*** Source material ***

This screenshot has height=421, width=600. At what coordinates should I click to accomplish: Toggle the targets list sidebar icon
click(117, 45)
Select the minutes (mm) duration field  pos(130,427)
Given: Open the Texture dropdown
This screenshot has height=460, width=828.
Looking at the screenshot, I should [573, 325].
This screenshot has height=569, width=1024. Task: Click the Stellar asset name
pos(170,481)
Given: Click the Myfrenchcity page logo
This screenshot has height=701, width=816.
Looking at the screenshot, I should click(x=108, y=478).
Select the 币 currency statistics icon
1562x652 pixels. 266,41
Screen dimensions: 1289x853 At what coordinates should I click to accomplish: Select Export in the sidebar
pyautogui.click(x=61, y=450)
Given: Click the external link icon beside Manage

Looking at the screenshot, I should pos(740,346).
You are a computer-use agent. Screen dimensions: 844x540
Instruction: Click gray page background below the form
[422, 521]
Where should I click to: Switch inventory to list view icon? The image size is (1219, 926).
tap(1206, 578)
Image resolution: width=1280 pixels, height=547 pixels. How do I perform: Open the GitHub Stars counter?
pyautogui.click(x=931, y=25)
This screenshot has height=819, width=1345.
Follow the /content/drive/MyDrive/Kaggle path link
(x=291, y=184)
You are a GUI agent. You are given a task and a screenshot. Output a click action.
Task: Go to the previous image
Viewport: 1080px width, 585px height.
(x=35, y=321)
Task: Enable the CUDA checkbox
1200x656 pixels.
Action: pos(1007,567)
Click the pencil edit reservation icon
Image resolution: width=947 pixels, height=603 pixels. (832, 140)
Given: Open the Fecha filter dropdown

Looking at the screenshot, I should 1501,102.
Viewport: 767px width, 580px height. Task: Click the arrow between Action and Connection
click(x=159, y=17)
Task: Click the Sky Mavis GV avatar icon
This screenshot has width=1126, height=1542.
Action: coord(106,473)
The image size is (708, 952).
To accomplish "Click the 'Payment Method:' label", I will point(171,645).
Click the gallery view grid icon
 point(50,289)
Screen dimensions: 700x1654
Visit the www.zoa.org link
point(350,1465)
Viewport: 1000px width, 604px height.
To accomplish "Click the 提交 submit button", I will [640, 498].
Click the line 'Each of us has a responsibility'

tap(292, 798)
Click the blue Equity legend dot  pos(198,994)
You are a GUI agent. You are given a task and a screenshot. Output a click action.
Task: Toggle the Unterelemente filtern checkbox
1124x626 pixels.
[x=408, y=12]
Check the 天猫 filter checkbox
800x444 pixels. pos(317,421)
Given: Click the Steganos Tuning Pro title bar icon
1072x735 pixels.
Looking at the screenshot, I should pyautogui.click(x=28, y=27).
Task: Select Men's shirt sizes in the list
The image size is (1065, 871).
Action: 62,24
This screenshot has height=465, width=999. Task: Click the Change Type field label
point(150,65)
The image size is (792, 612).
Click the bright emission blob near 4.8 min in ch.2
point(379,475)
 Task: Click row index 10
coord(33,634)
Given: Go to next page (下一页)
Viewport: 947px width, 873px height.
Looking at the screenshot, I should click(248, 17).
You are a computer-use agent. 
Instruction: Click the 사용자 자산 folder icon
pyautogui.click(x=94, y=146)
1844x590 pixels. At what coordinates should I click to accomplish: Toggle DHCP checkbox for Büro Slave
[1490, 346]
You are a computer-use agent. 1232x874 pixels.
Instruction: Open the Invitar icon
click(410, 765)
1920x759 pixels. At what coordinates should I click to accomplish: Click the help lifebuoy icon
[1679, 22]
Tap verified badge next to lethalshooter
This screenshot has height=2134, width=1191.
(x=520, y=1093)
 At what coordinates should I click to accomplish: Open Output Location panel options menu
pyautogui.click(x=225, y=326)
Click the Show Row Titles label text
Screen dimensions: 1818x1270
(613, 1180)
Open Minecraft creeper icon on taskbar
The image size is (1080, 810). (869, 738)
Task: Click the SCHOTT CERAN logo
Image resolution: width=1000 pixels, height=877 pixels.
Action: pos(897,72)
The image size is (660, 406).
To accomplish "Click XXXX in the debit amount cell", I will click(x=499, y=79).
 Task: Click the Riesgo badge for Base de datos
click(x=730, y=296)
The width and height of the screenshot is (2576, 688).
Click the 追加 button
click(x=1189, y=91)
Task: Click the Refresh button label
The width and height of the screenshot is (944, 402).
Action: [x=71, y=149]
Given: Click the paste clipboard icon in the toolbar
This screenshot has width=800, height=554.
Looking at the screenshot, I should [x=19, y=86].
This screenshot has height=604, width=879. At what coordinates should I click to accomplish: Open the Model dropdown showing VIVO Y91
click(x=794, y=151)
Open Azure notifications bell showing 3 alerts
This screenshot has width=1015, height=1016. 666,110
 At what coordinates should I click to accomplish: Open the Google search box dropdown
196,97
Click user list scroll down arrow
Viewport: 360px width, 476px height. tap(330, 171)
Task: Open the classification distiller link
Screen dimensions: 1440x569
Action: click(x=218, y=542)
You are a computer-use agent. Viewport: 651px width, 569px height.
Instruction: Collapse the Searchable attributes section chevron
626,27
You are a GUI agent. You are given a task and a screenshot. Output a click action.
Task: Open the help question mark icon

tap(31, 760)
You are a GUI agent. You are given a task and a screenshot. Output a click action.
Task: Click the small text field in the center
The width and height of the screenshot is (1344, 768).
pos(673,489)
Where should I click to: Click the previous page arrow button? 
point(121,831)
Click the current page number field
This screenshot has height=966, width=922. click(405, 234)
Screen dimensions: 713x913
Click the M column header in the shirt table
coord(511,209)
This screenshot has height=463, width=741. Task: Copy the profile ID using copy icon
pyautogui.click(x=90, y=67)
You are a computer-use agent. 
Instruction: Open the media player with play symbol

*** End of Source material ***

*Task:* Copy out each line of the entries above that holds "computer".

*Result of the task:*
You are a computer-use agent. Screen dimensions: 844x540
You are a computer-use agent. 
You are a computer-use agent. 1232x874 pixels.
You are a computer-use agent. Viewport: 651px width, 569px height.
You are a computer-use agent. 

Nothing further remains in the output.